2. Intravenous pamidronate is approved when used in the management of moderate to severe Paget’s disease of bone (osteitis deformans), when treatment with an oral bisphosphonate is unsuccessful or contraindicated.
3. Intravenous pamidronate and zoledronic acid are approved when used in as an adjunct to antineoplastic therapy for the treatment of osteolytic bone metastases and osteolytic lesions of multiple myeloma.
4. Intravenous pamidronate is approved when used for the treatment of disabling osteoporosis in patients meeting the following selection criteria:

A T-score on bone mass measurement below –2.5, and one of the following
Aggressive, rapidly progressive osteoporosis that is severely disabling as a result of unrelenting pain associated with an impaired ability to ambulate,
Demonstrated rapid loss of height,
Demonstrated compression fractures of the axial skeleton or peripheral fractures,
Documented allergy to shellfish and/or salmon derivatives or has failed a trial of calcitonin therapy, and
Intolerant of oral bisphosphonate therapy, or has failed to have acceptable response to a twelve month trial of oral bisphosphonate therapy, or has a degree of severity of osteoporosis that a trial of oral bisphosphonate therapy is not medically warranted.

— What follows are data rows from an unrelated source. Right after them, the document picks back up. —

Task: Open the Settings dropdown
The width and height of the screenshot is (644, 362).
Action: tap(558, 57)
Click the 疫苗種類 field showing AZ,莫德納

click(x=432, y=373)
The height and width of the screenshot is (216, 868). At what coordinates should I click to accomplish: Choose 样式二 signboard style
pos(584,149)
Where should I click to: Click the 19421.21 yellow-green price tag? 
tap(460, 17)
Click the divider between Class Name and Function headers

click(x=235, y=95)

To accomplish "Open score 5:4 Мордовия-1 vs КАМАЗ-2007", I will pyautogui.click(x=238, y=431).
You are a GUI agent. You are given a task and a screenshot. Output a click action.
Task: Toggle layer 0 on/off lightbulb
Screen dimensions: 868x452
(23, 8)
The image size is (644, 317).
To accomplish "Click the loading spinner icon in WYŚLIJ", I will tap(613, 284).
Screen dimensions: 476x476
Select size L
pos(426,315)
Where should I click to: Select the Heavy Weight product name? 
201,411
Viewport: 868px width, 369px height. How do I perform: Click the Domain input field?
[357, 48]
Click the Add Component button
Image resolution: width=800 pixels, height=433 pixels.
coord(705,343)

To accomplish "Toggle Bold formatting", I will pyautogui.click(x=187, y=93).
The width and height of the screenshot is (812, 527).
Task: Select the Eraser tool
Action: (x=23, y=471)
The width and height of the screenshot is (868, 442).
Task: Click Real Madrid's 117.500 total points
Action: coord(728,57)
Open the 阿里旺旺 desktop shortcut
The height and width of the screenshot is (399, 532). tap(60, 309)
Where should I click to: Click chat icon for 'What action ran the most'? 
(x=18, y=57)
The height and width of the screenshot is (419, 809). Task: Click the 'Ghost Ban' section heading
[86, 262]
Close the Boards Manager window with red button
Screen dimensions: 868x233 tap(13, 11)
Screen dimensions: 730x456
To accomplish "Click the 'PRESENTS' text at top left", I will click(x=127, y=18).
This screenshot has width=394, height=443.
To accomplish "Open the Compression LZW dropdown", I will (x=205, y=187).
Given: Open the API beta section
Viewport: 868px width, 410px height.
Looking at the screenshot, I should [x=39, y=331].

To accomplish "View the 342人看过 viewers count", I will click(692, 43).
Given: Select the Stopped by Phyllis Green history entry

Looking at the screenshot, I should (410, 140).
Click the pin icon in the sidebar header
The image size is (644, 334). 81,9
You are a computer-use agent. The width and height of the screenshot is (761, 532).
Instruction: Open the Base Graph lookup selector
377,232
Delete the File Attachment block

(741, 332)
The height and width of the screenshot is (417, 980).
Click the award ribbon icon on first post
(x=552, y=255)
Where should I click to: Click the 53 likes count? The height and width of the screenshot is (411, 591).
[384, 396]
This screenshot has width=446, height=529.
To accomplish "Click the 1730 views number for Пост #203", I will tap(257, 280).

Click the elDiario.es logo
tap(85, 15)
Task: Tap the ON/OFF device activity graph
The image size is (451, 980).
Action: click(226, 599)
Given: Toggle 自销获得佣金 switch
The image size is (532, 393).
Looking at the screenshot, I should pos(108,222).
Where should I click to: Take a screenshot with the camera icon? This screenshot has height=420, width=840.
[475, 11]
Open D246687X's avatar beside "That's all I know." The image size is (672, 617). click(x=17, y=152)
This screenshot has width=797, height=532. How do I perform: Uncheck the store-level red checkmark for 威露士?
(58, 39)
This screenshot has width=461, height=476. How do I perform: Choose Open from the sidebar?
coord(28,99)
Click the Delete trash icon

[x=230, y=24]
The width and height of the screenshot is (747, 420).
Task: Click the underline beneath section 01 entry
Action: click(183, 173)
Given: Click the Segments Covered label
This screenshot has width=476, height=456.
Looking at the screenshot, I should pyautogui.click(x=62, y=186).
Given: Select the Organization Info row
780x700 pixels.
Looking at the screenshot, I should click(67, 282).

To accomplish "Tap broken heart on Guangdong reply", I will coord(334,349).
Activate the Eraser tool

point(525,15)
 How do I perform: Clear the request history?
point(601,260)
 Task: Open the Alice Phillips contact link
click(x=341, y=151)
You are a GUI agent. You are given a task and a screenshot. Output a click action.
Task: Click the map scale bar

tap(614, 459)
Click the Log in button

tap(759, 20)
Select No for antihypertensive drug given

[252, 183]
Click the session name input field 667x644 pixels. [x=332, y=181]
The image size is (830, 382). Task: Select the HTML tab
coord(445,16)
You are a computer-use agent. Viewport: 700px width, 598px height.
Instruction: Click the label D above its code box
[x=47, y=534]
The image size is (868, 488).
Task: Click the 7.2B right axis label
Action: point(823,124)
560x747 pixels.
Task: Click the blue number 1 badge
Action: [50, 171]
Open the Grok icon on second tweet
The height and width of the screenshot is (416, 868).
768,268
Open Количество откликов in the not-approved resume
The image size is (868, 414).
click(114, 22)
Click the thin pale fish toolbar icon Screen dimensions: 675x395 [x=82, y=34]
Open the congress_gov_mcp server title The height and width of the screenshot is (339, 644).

Disclaimer: This policy does not reflect the sole opinion of the contractor or contractor medical director. Although the final decision rests with the contractor, this policy was developed in cooperation with advisory groups, which includes representatives from internal medicine, gastroenterology, rheumatology, and family practice. As with all insurance this does not represent guarantee of payment, coverage is considered at the time of claim submission and the verification of coverage at the time of service. Before seeking treatment patients are obligated as the contracted policy holder to determine their own benefit coverage.